Forms of Saturation
Over the last few decades, architecture has gone through radical processes of liberation whereby novel and complex forms built with an increasingly wider spectrum of material candidates have become possible. This ‘liberation’ of form has first and foremost been enabled by increasingly sophisticated digital technology. However, it has also generated a vacuum in architectural theory where either digital technology is simply and uncritically celebrated or the focus has turned to other disciplines, such as biology, or to nature.
Without providing answers or suggesting alternatives to the current vacuity of architectural thought, this lecture will attempt to address the influence and status of the digital by focusing on an inclusive notion of space. This is both architectural space but also the productive space in which we find ourselves as we go about architectural design.

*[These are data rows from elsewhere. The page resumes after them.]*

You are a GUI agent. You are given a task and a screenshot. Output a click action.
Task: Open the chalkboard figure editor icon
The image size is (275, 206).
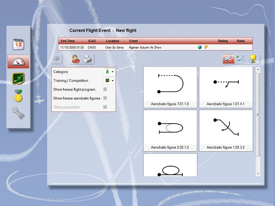18,78
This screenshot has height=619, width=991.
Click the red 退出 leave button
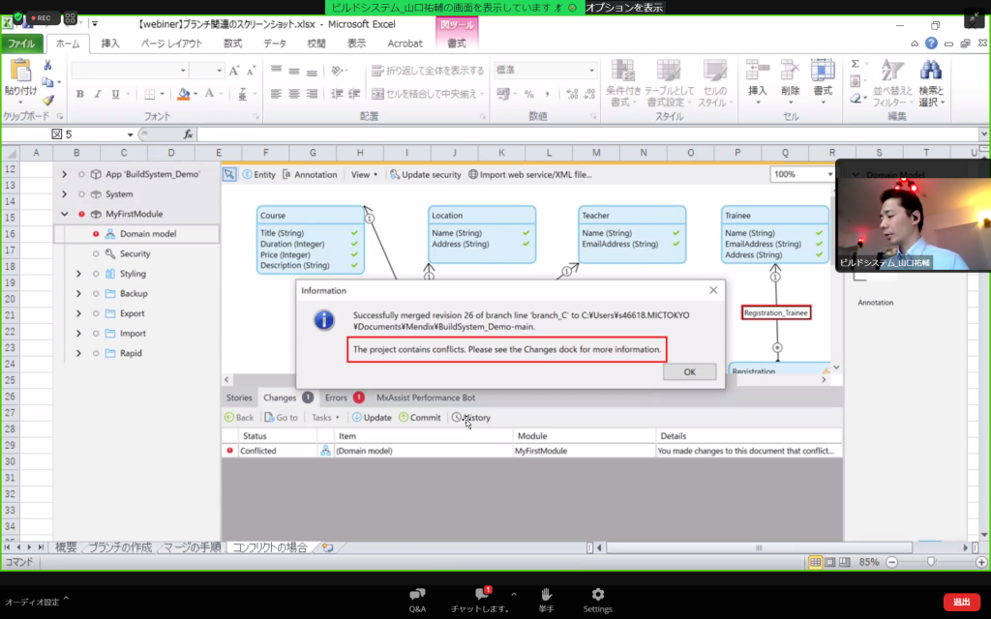point(961,602)
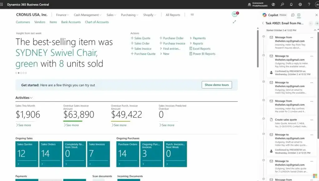This screenshot has width=319, height=181.
Task: Click the Copilot icon in top bar
Action: 273,4
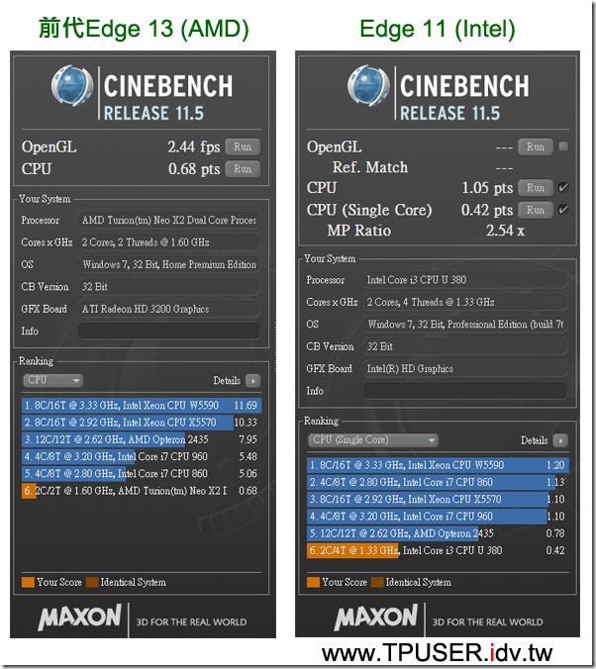
Task: Click the empty Info field in Intel window
Action: 465,391
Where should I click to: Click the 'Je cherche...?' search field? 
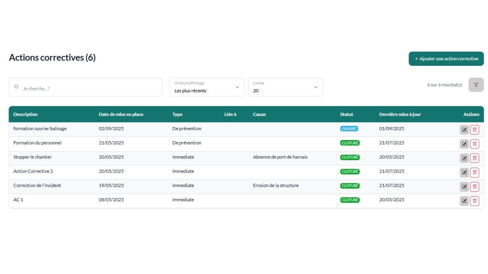click(x=86, y=87)
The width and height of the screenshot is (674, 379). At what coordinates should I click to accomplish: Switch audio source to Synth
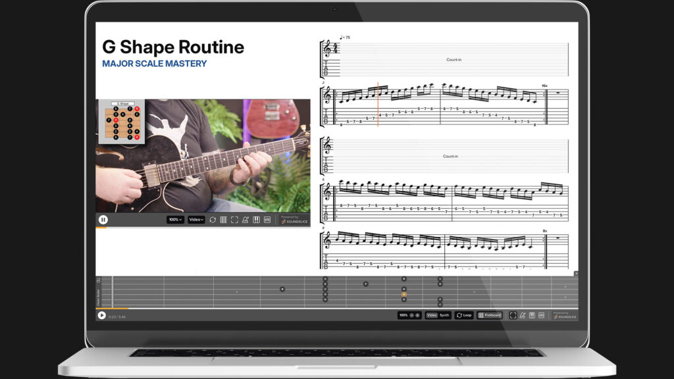coord(445,315)
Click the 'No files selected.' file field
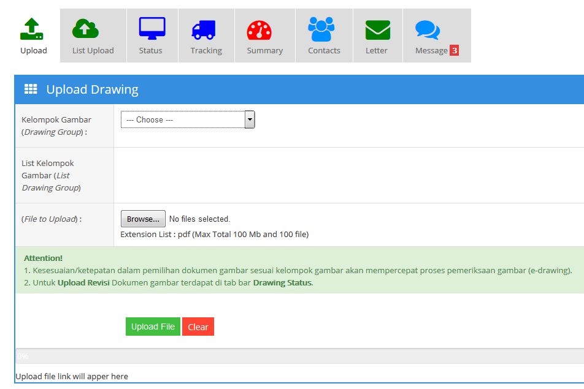The height and width of the screenshot is (389, 584). (199, 219)
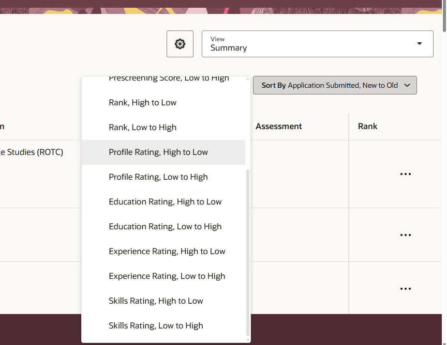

Johan Bettum is a professor of architecture, the program director of the Städelschule Architecture Class and currently the interim dean of Städelschule. He has taught and lectured, amongst other places, at the AA, UCLA, the Berlage Institute, Innsbruck University, the EPFL in Lausanne and Oslo School of Architecture. Bettum studied at the Architectural Association (AA) after gaining a BA with a major in biology from Princeton University. His main interests reside in the intersection between materials, geometry and architectural design. Bettum was a research fellow at the Oslo School of Architecture from 1997-2001 and headed a nationally funded research project on polymer composite materials in architecture. Until 2000 he led the OCEAN group in Oslo whose work on polymer composites and advanced digital modelling greatly influenced the projects of the group in this period. Bettum’s PhD is entitled The Material Geometry of Fibre-Reinforced Polymer Matrix Composites and Architectural Tectonics. His experimental practice, ArchiGlobe, conducts various small-scale projects, exploring related subjects.